Study of Avelle™ Negative Pressure Wound Therapy (NPWT) System

Withdrawn

• Conditions: Trauma-related Wound; Surgical Wound Leak; Surgical Wound, Recent; Dehiscence Wound

• Registration Number: NCT05805046
• Lead Sponsor: ConvaTec Inc.

Brief Summary

The main questions the study aims to answer are:

* How much do wounds improve when using the Avelle™ Negative Pressure Wound Therapy System for a maximum of 14 days?

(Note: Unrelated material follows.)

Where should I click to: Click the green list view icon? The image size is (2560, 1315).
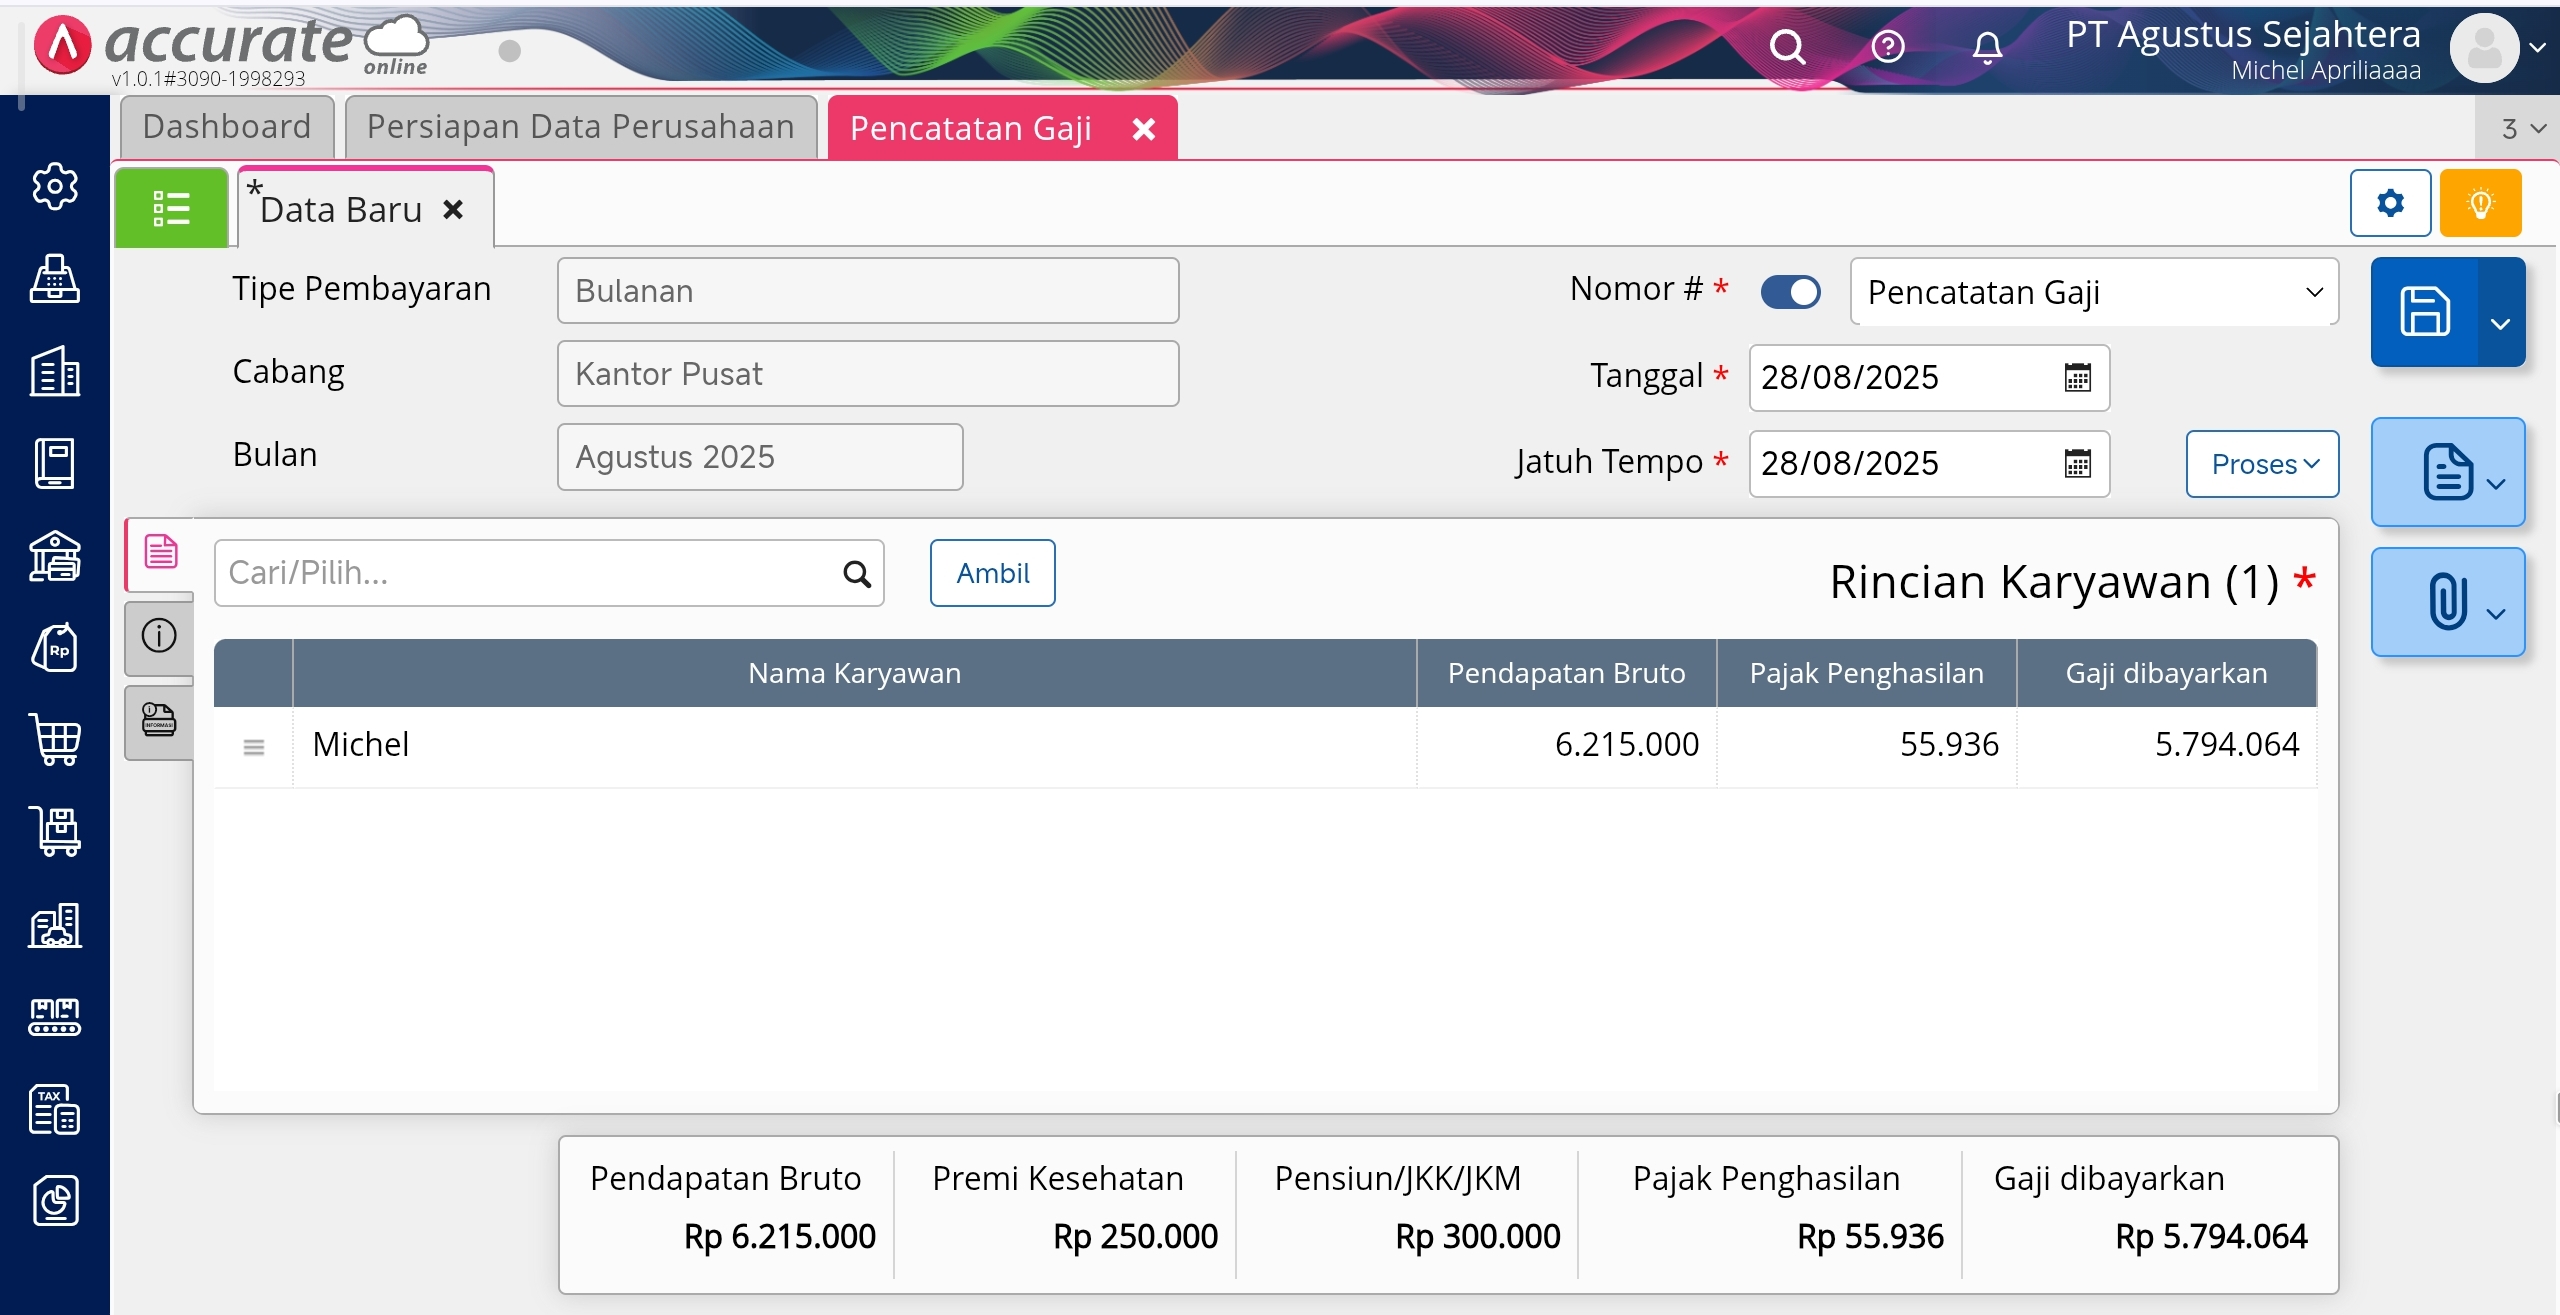click(171, 208)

* How safe is the Avelle™ Negative Pressure Wound Therapy System?

Detailed Description

The goal of this observational study is to gather information about the the Avelle™ Negative Pressure Wound Therapy System in people that have a wound that leaks fluid and is 14 days old or less. The Avelle™ Negative Pressure Wound Therapy (NPWT) System combines a sterile dressing comprising gelling fibre technology to absorb wound exudate with negative pressure applied to the wound via a vacuum pump. The Avelle™ NPWT System consists of a disposable single patient use battery powered pump, absorbent wound dressing, and fixation strips.

Participants will:

* be asked questions about their medical history and medications

* asked to allow the wound and surrounding skin to be examined

* be asked to use the Avelle™ Negative Pressure Wound Therapy System for a maximum of 14 days

* be asked to review any issues or concerns with the Avelle™ Negative Pressure Wound Therapy System

Study Timeline

• Study First Submitted: 2023-03-28
• Study First Submitted QC: 2023-03-28
• Study First Posted: 2023-04-07
• Study Start: 2023-09-30
• Primary Completion: 2023-10-30
• Study Completion: 2023-10-30
• Status Verified: 2024-04
• Last Update Submitted: 2024-04-29
• Last Update Posted: 2024-04-30

Recruitment & Eligibility

• Status: WITHDRAWN
• Sex: All
• Target Recruitment: Not specified

Inclusion Criteria

1. Subject is ≥ 18 years of age.
2. Subject is willing and able to take part in the study and provide written informed consent.
3. Subject has one target wound which is ≤ 14 days old
4. Subject has target wound that is intended to heal by primary intention
5. Subject has a target wound which is ≤ 25% of the dressing area as per the Instructions For Use
6. Target wound has low to moderate exudate
7. Wound is suitable for treatment with Avelle™ NPWT
8. Subject is deemed capable and willing to comply with the protocol and product instructions.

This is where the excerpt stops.